— START OF Page extract —
# Nursing tank/cami with padded bra cups?



## quelindo (May 11, 2005)

I'm looking for recommendations for supportive nursing tanks/camis with a built-in padded bra. I leak & need to wear pads, so I want something with thick padding to conceal the breast pads. It also needs to be supportive (underwire?) to hold my 40-year old boobs UP! Does such a product exist? TIA!


----------



## JudiAU (Jun 29, 2008)

Not thick or padded but I always found glamourmom tanks to be supportive, even when I was huge. And the (disposable, Lansinoh) pads I wore never showed.


----------



## cwtmommy (Jun 14, 2011)

try http://www.leadinglady.com/ i got some awesome lacy nursing bras from them


----------



## Fynns Mommy (Jun 1, 2011)

As much as I dislike Wal-Mart, I got nursing camis there for like $15 and they have really good support. Not quite as good as I wish, but oh well. I was a 32D before I got pregnant, now I'm afraid to measure them. Haha. But their "medium" size cami works good for me, I live in these shirts. I do wish they were a little longer though. I've heard good things about Target's camis.

A friend gave me some motherhood brand ones that are full sling. I like them because they're really comfy and soft, but not as much support as the wal-mart ones, and they cost more money.


----------
— END OF Page extract —
▸ Set exercise: Reproduce the part of the nursing cami thread that starts with "## Fynns Mommy" and goes on through "about Target's camis.". The lines that come next have nothing to do with what is asked here.
— START OF Supplied information —
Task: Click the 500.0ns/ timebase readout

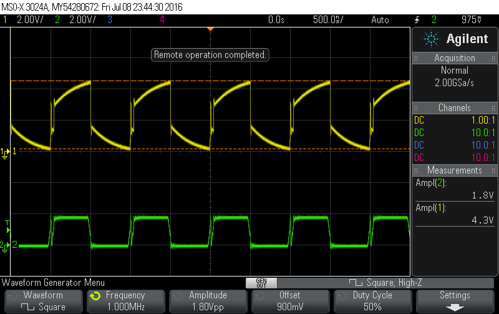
— END OF Supplied information —
▸ Written solution:
## Fynns Mommy (Jun 1, 2011)

As much as I dislike Wal-Mart, I got nursing camis there for like $15 and they have really good support. Not quite as good as I wish, but oh well. I was a 32D before I got pregnant, now I'm afraid to measure them. Haha. But their "medium" size cami works good for me, I live in these shirts. I do wish they were a little longer though. I've heard good things about Target's camis.